TÜRKİYE’DE BİR İNGİLİZDEN HİKÂYELER ve MASALLAR
DAVID R. MELLOR
David R Mellor İngiltere, Liverpool’dan bir yazar. İş hayatının büyük kısmını doğduğu şehrin kendisinin de ait olduğu işçi sınıfı bölgelerinde sosyal hizmet uzmanı olarak çalışarak geçirdi.
Şiirlerini ve diğer yazılarını radyo ve televizyon programlarında seslendirdi, ayrıca sayısız kere sahnede okudu.
Dört şiir kitabının yanı sıra, edebiyat dergilerinde yayımlanmış çeşitli öyküleri de bulunuyor. Hem şiirleri, hem de öyküleri Türkiye’deki çeşitli mecralarda da basıldı.
Bu kitaptaki öyküleri, Liverpool’dan sonra en sevdiği yer olan yeni evi Türkiye’nin insanlarından, coğrafyasından, kültüründen ve tarihinden ilhamla kaleme aldı.
–
Gece boyunca yol alarak Ankara’dan İzmir’e giden tren, Balıkesir’de duruyor. Yolculuğu sorarsanız, kimi zaman az, kimi zaman çok olmak üzere sürekli bir rahatsızlıkla geçiyor, telefonlar zırıl zırıl çalar, herkes mırıl mırıl sohbet ederken uyumak için umutsuzca savaş veriyor, horlayanları kıskanıyorsunuz. Aradaki duraklar öyle ıssız ki tavuklarla başka çiftlik hayvanları buraları mesken tutmuş, evlerinde gibi geziniyorlar.
Balıkesir’in de başkalarının meskeni olduğunu öğrenecektim. İstasyona varınca insan elle tutulur bir rahatlama duyuyor, serseme dönmüş halde oturup büfede her ne satılıyorsa alıyor, yanık da olsa yiyorsunuz, bir yandan da ya sizin indiğinize ya da bir sonraki trene binip bir yerlere gitmeye hazırlanan insanları seyrediyorsunuz.

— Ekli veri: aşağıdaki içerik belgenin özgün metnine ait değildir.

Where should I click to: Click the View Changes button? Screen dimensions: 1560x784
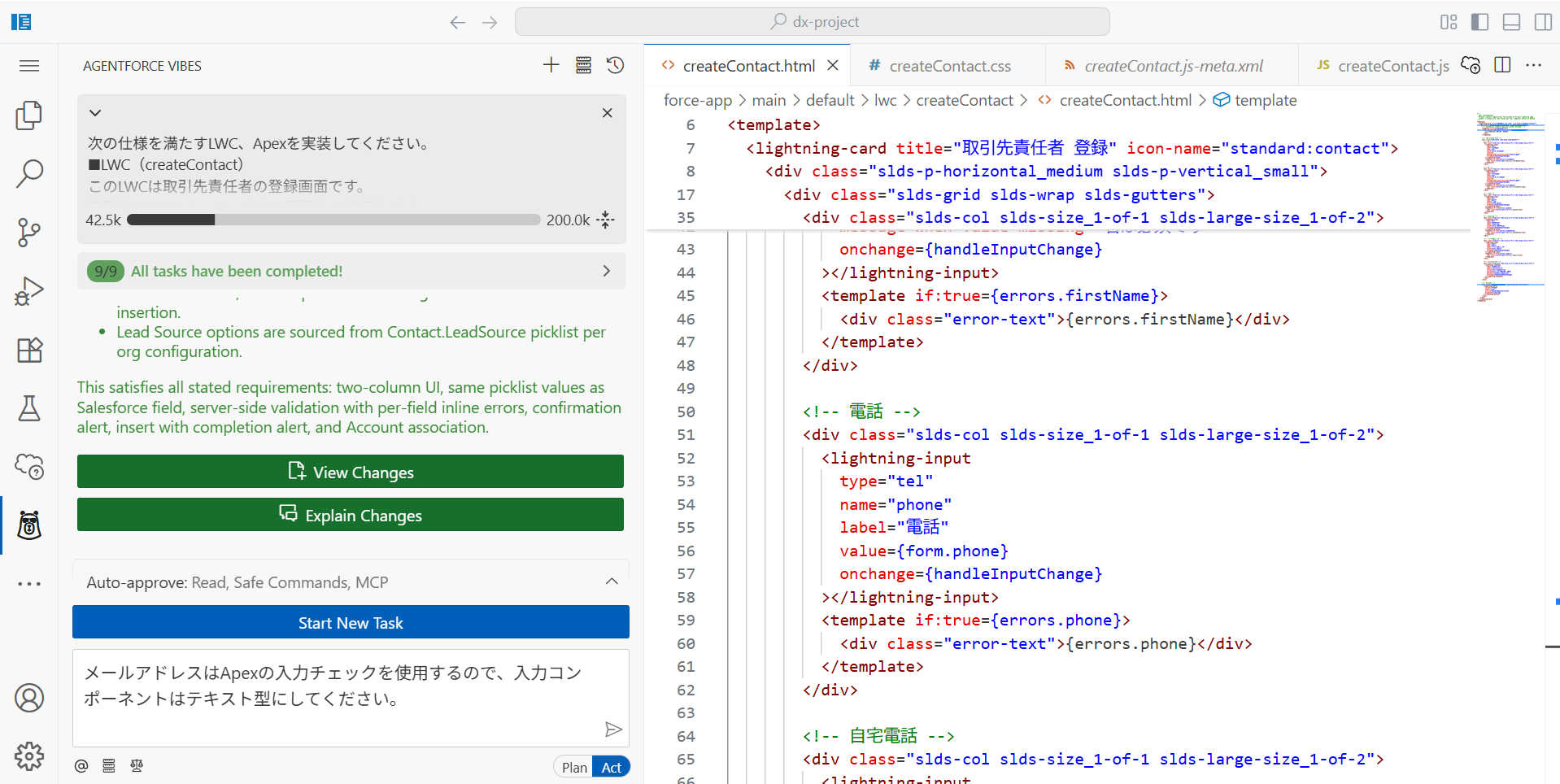pos(351,472)
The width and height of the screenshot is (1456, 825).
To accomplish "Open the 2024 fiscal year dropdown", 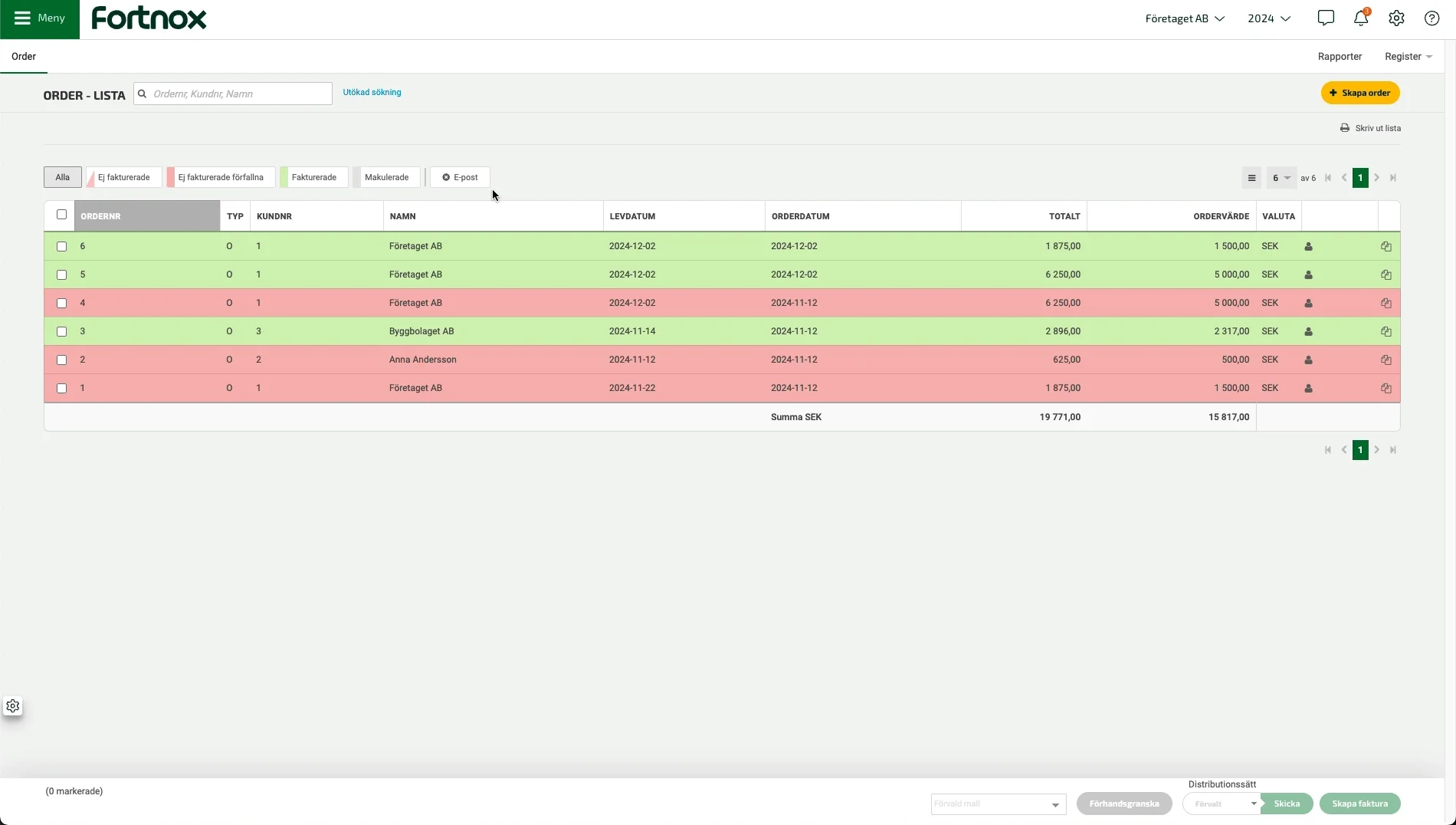I will coord(1269,18).
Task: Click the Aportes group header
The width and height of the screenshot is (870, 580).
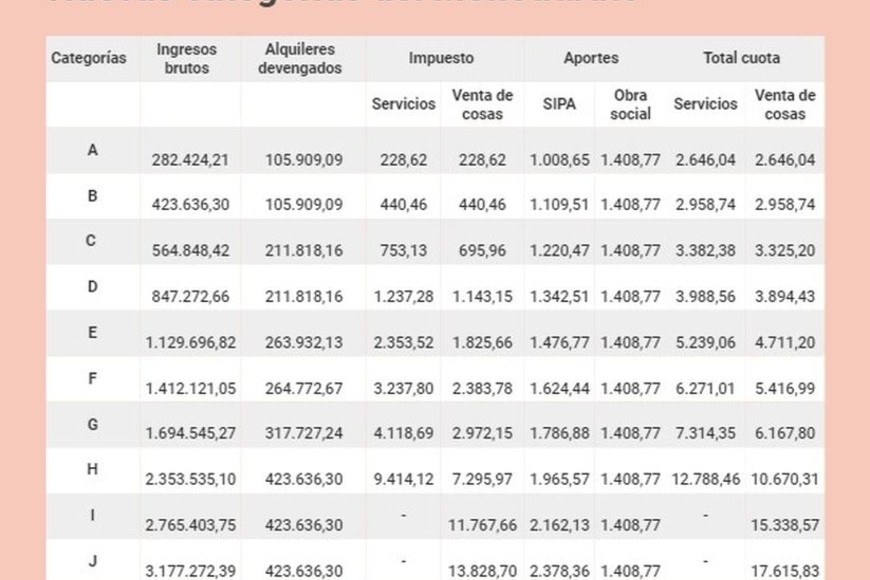Action: tap(591, 58)
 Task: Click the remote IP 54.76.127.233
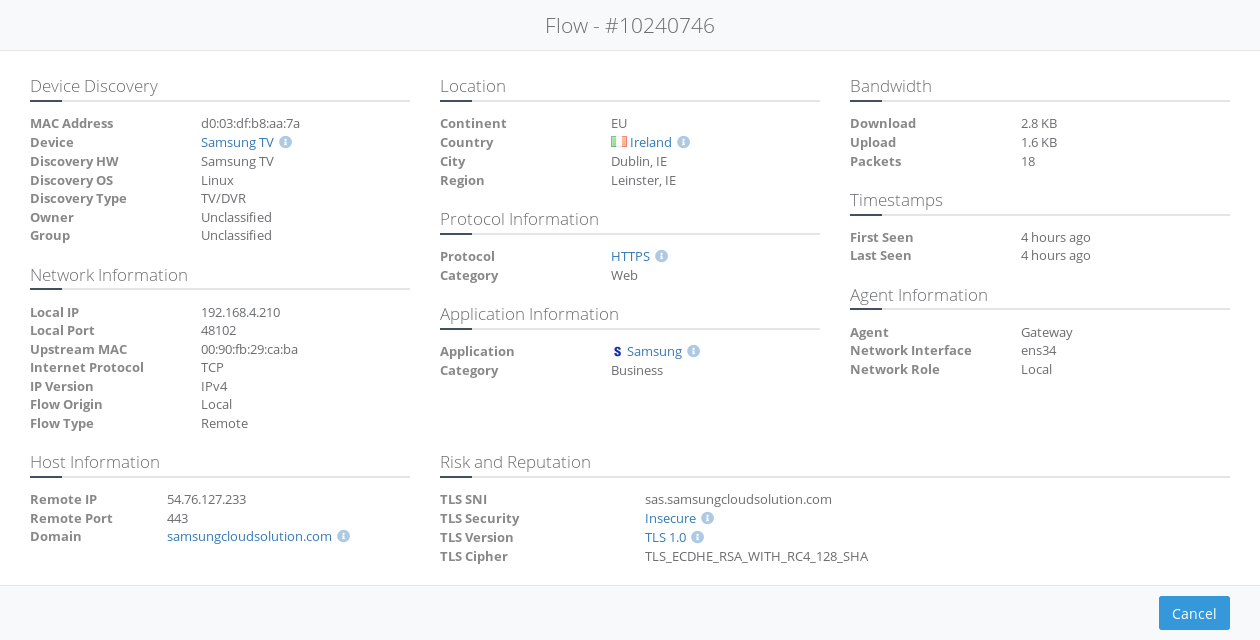tap(206, 500)
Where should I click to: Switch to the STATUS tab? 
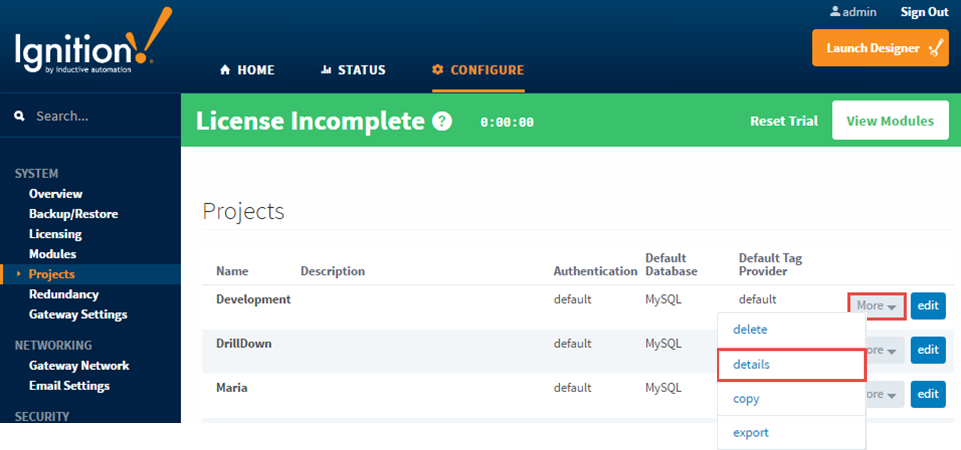click(353, 70)
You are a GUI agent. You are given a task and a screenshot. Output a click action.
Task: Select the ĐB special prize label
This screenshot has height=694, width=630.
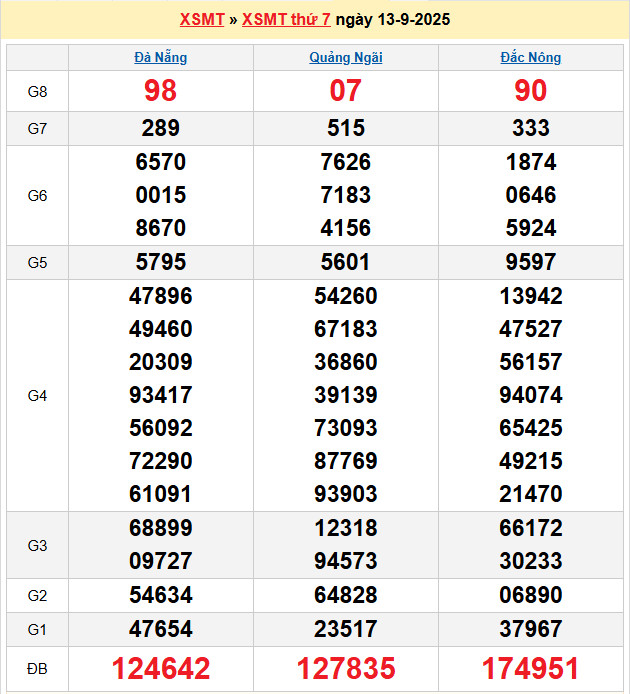(37, 668)
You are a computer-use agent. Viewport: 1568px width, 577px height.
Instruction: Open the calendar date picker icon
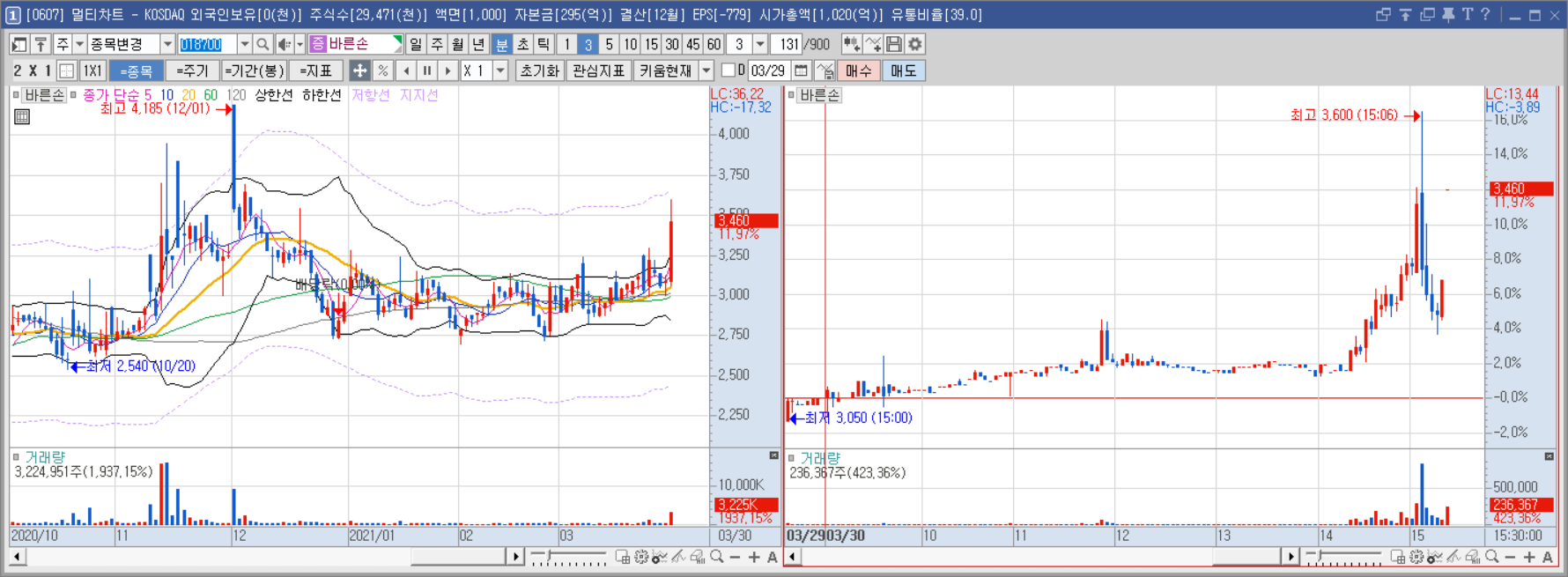tap(801, 70)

Biri yanımıza çöküyor, elimi sıkıyor, sonra (eşimden biraz çeviri desteği alarak) hayat hikâyesini anlatıyor. Yaşayacağımız yeri öğrenince beğeniyle başını sallıyor, daha yakınlarda Bangkoklu biriyle evlenmiş olan arkadaşından bahsediyor. Canayakın, neşeli biri, halinden memnun görünüyor. “Eh, ben de birini yolcu etmeye gelmiştim.” Vedalaşıyoruz, ondan sonra biz bu küçük sohbeti bir daha aklımıza getirmeden yolumuza gidiyoruz.
Bir süre sonra, oturma iznimle ilgili bürokratik işlemler dolayısıyla bu yolculuğu istemediğim kadar sık yapmaya başlıyorum. Her seferinde ya Balıkesir’de iner, ya da oradan trene binerken, istasyonda toplaşıp duran hepsi orta yaşta ya da daha yaşlı erkeklerin sayısının çokluğunu fark ediyoruz. Bu yalnız insanların sosyal hayatları yolcularla vakit geçirmek, sonra biriktirdikleri anılarla eve dönüp bir dahaki sefere kadar idare etmek.
Daha önce tanıştığım adam neredeyse her defasında orada, uzaklaşan trene el sallıyor ama hiç karşılık alamıyor. Bir kere göz göze geliyoruz, orada değilmiş gibi yapmak istermişçesine çekingence başını öne eğiyor.
Son seyahatimde tren uzaklaşırken onu yine görüyorum, çılgınca el sallıyorum. Afallıyor, sonra gözlerinde bir ışıltı, neşeyle o da bana el sallıyor. Bakın, gerçekten birini yolcu ediyorum, diyor sanki oradakilere.